╭──
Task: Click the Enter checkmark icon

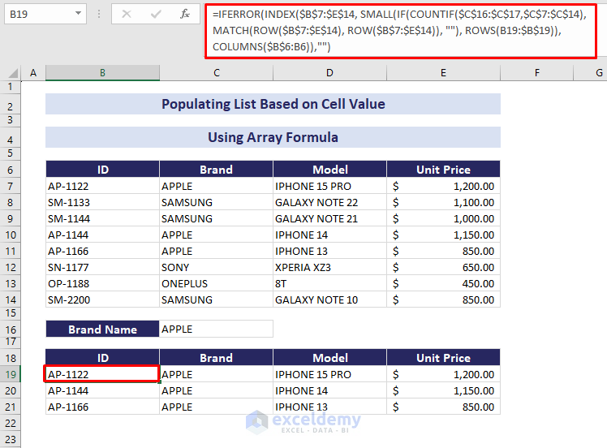Action: point(156,14)
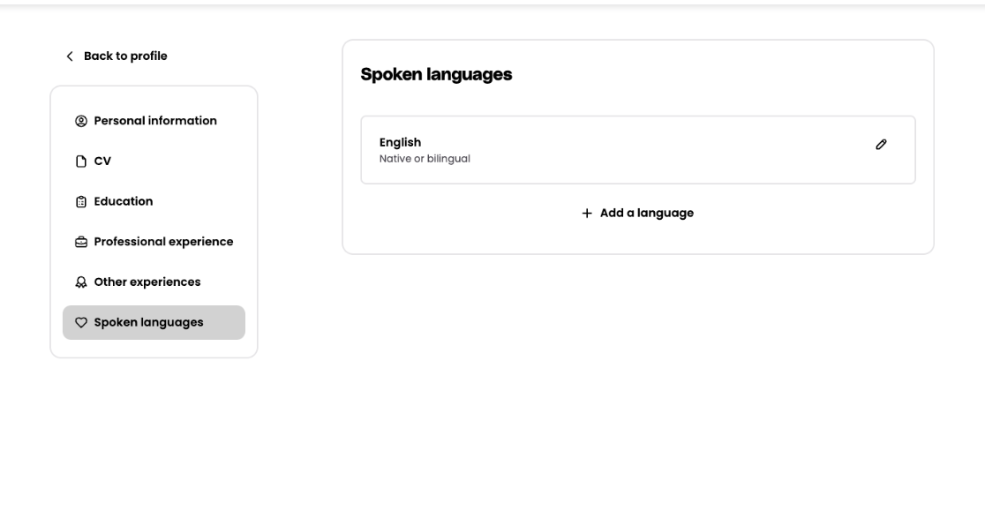
Task: Click the back chevron arrow icon
Action: 70,56
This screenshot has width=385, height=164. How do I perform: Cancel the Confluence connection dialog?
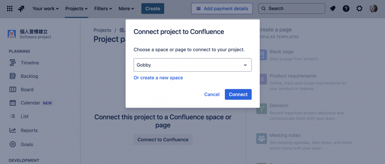point(212,95)
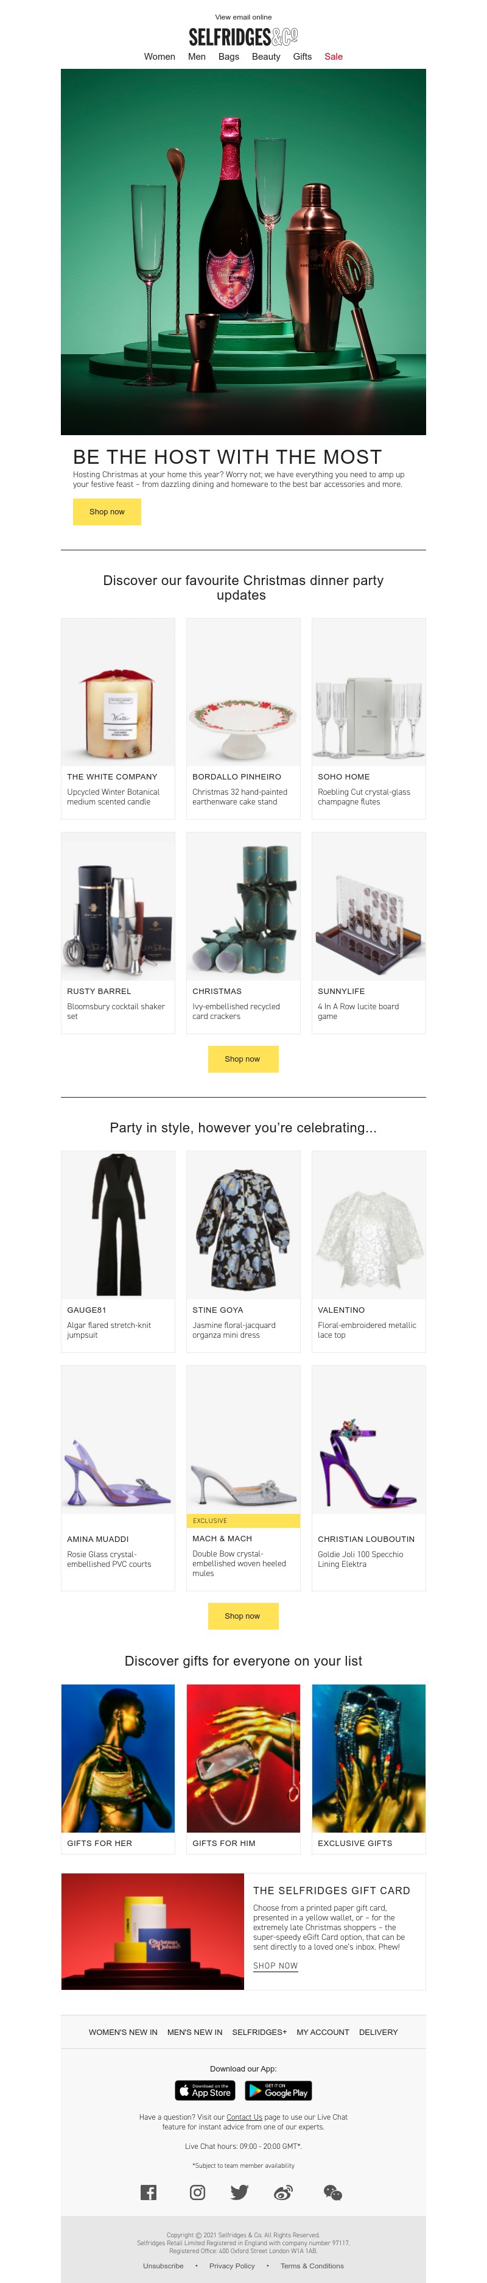Open the Sale menu item
The image size is (487, 2283).
click(x=334, y=57)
╰──
▸ Work to complete:
Retype the whole listing. Keep every word exact but include no pictures.

▸ Task solution:
Task: Click the Enter checkmark icon

Action: point(156,14)
Task: Click the back chevron arrow icon
Action: 70,56
This screenshot has width=385, height=164. How do I perform: Cancel the Confluence connection dialog?
point(212,95)
Open the Sale menu item
The image size is (487, 2283).
click(x=334, y=57)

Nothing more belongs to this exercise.